PARTS OF THE EXERCISE:
a - Render this sentence from the music box thread in Spanish: "It is made out of a mix of scrap balsa and basswood as well as poplar that I had laying around my study."
b - Answer from the music box thread:
(i) What woods is the music box made from?
(ii) What had Hairazor been wrong about?
(iii) What was playing on the makeshift screen?

** BEGIN GIVEN TEXT **

# The Conjuring Music Box



## Jack Mac

Here are a few pics of 'The Conjuring' music box I made for my Halloween display this year. It is a quick prototype that I will use for reference when I make the final working music box. It is made out of a mix of scrap balsa and basswood as well as poplar that I had laying around my study. I didn't bother adding a lot of detail in the paint job or painting the back three panels because it will not be visible. It is not perfect but should work nicely for my display with the music playing on loop.


----------



## RoxyBlue

I like it - very pretty!


----------



## Hairazor

So I _was_ wrong about it being a wishing well! I must say it makes a great music box, nice work!


----------



## fick209

I like it, nice work!


----------



## Jack Mac

Thanks! I have it set up with the music running now and the AtmosfearFX Ghostly little girl playing on a makeshift screen and I have to say it is very creepy. I wonder how many TOT's will make it to the front door? LOL


----------



## Jack Mac

Here is a pic of the way I had the music box setup on Halloween. Even those not familiar with the movie really liked it.


----------



## RoxyBlue

That's a nice little scene you've created.


----------



## nimblemonkey

very creative use of static props and projection- I like scenes like this one. nice job.


----------



## Mattimus

I bet there were some scared TOTers that night. Wonderful scene.

** END GIVEN TEXT **
** BEGIN DATASET EXCERPT **

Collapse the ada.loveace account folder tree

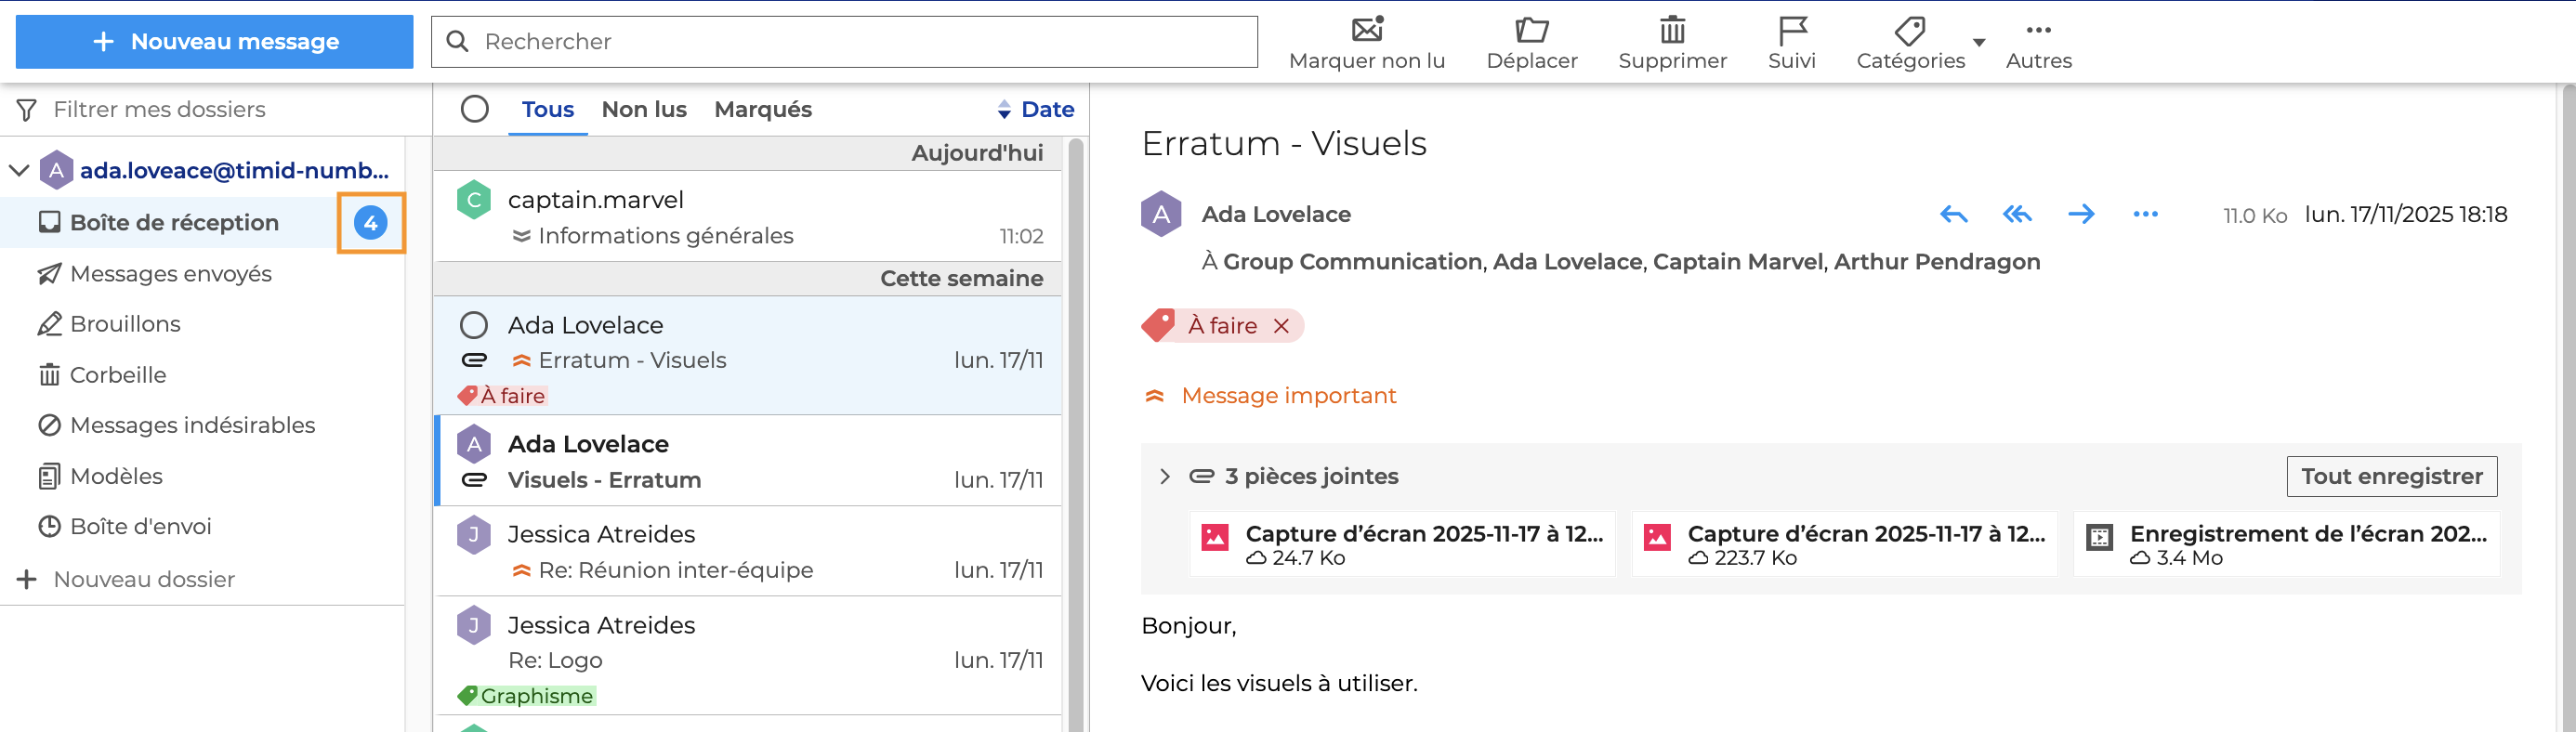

** END DATASET EXCERPT **

ANSWERS:
a - Está hecha de una mezcla de restos de madera de balsa y de tilo americano, además de álamo que tenía por ahí en mi estudio.

b -
(i) Scrap balsa, basswood and poplar.
(ii) That the object was a wishing well.
(iii) The AtmosfearFX Ghostly little girl.